─── Dataset records ───

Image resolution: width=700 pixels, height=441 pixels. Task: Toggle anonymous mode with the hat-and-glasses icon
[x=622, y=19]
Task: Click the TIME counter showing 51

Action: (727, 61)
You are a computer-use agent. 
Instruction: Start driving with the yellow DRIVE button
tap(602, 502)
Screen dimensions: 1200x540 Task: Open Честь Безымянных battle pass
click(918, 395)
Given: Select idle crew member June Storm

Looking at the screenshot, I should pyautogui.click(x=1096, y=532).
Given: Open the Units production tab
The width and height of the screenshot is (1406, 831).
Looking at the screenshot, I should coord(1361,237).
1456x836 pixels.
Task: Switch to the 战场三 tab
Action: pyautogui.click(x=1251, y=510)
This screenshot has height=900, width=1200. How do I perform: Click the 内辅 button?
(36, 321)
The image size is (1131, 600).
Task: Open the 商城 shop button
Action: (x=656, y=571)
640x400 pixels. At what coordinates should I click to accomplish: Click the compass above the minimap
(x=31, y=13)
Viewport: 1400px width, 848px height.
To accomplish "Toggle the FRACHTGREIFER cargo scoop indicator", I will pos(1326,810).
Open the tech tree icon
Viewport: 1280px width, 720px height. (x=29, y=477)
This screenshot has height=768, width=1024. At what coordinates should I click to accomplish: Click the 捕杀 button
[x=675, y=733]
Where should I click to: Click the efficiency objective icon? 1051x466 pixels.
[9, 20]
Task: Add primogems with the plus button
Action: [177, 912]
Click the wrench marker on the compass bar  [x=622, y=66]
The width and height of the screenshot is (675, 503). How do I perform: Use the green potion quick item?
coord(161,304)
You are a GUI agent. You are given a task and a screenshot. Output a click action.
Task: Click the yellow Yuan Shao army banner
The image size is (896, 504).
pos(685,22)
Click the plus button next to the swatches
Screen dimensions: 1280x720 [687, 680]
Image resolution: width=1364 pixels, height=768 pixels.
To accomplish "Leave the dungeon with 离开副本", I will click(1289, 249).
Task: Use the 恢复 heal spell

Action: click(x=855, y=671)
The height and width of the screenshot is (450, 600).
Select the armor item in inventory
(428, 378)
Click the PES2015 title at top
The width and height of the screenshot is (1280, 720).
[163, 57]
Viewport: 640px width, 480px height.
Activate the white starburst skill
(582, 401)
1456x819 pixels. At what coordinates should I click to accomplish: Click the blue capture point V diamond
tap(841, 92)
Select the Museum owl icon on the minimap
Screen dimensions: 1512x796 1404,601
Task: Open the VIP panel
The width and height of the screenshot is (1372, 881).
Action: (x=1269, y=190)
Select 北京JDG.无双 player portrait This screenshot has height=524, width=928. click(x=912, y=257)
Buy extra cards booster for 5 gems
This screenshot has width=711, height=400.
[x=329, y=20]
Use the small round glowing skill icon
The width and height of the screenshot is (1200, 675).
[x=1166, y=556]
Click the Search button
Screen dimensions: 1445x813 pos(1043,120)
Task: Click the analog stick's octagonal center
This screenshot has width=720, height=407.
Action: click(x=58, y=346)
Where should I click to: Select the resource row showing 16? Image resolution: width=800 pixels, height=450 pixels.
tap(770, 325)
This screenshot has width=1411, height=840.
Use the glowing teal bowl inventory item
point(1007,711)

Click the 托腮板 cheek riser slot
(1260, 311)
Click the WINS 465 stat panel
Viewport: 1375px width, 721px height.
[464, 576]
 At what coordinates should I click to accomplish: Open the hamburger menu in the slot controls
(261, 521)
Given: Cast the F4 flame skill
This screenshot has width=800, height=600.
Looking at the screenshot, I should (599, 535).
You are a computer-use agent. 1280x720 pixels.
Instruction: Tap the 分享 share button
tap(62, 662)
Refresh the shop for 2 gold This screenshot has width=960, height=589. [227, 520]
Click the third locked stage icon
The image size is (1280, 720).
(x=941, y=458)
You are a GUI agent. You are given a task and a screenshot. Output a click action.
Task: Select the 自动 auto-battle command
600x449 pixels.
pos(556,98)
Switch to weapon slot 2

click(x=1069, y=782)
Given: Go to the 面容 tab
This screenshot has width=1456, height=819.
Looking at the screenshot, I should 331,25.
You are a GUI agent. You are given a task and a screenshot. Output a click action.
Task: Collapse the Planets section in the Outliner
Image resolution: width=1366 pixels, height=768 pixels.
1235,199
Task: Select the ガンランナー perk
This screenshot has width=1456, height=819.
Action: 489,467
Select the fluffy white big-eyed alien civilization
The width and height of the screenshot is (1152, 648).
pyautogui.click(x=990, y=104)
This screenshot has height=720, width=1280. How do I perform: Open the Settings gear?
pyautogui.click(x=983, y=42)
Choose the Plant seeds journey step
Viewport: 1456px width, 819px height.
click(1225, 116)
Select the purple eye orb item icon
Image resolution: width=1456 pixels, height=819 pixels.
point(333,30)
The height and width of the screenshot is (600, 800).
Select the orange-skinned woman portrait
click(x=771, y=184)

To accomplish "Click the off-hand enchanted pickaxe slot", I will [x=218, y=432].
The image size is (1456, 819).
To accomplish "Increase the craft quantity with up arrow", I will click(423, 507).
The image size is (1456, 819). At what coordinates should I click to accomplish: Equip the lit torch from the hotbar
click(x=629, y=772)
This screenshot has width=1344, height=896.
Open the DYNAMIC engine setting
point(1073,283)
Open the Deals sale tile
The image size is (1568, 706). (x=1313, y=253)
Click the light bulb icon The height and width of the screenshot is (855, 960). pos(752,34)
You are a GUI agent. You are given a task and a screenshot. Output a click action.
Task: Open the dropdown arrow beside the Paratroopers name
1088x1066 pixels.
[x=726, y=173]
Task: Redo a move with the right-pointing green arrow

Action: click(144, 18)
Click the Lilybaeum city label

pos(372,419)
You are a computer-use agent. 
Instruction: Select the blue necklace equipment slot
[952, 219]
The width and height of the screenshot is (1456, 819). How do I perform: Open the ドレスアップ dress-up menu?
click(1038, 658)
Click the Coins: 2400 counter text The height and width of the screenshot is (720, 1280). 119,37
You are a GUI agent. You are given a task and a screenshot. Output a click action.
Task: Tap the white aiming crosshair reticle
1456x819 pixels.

───

Request: Extract every line of the listing that contains the string "shop". Case counts.

Task output:
Task: Open the 商城 shop button
Refresh the shop for 2 gold This screenshot has width=960, height=589. [227, 520]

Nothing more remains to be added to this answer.